A file photo shows a Long March V rocket, so far the most powerful carrier rocket made by China to date, at the Wenchang spaceport in southern Hainan province. Photo: Xinhua

Major Chinese spaceports will have a hectic year as around 40 launches are planned by two state-owned contractors.  China Aerospace Science and Technology Corp (CASC) and China Aerospace Science & Industry Corp (CASIC) announced their plans for space exploration and commercial launches on Wednesday.

CASC will send 18 BeiDou-3 positioning satellites into orbit this year to complete China’s satellite navigation network, and expand its range to cover major Belt and Road Initiative countries.

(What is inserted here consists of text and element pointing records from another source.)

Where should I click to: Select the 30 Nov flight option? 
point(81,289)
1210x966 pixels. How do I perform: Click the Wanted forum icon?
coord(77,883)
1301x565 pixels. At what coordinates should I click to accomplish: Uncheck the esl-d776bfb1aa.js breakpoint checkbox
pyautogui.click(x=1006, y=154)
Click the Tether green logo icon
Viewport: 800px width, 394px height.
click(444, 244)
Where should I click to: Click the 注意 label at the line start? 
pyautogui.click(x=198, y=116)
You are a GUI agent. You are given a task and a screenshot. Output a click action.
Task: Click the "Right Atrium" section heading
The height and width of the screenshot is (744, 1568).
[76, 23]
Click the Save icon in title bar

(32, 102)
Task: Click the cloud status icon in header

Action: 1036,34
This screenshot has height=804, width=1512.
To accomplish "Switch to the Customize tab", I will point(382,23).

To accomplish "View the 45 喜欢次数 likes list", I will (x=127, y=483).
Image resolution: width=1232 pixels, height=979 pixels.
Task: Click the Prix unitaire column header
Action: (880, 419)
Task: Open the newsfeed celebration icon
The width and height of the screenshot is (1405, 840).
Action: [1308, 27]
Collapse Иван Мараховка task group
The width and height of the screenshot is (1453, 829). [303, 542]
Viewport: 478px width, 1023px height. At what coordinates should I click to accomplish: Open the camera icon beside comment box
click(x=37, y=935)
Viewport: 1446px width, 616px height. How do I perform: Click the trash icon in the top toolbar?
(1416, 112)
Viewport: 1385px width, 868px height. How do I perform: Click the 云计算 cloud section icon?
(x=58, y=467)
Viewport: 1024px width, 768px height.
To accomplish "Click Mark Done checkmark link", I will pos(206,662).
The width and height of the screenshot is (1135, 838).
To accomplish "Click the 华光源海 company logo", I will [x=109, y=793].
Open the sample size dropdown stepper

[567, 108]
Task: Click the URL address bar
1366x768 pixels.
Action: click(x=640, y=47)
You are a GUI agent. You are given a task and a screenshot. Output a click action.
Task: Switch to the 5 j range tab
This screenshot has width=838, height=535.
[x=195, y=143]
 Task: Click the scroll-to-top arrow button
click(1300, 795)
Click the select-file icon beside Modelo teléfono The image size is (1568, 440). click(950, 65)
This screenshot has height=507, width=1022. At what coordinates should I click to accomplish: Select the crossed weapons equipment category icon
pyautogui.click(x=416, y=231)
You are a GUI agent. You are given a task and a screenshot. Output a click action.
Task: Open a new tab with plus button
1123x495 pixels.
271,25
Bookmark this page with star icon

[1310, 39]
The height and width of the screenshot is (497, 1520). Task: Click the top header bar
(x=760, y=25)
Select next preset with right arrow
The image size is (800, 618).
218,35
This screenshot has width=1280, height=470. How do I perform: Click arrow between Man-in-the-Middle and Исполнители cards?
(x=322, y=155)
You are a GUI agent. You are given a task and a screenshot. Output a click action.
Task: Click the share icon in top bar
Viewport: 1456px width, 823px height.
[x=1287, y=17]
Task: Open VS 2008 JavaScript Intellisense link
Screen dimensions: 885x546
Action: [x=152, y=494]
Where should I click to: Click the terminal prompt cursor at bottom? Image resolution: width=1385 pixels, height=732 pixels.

This could signal an unprecedented pace of launches, the state-owned news agency Xinhua reported.

Still, all eyes will be on the launch of the Long March V, the most powerful heavy-lift rocket with a maximum payload capacity of 25 tons.

Measuring almost 60 meters in height and five meters in diameter, this space beast was earmarked to deliver key modules and supporting capsules for the next-generation Tiangong space station.

Yet it was hit by a rare setback in July, 2017 when one of the major propellers stalled 30 minutes after launch.

A Long March V rocket suffered technical problems in 2017. Photo: Reuters

Officials appear confident the problem has been ironed out for a launch later this year. This space workhorse will be crucial if China is to achieve its ultimate goal of launching and assembling a space station in the early 2020s.

Long March V will also propel the Chang’e-4 lunar exploration satellite, which is slated to land on the dark side of the Moon. One extra communication relaying satellite for Chang’e-4 will also be sent into space.

Another major launch in the next 12 months will involve China’s first seismic observation satellite Zhang Heng-1.

CASIC is hoping its nimble, low-cost cargo rockets from Kuaizhou will also eat into the market share of United States-based private firms SpaceX and Blue Origin. The Chinese company is also scheduled to send four commercial satellites into orbit.

Getting the costs right will be crucial. The Chinese government, along with CASC and CASIC, has agreed to keep communication satellite launch prices down to US$70 million, provided the payload is within the rocket’s optimal weight limits.

A price of $5,000-per-kilogram is the latest being quoted by CASC for sending objects into a low geosynchronous orbit in the near future.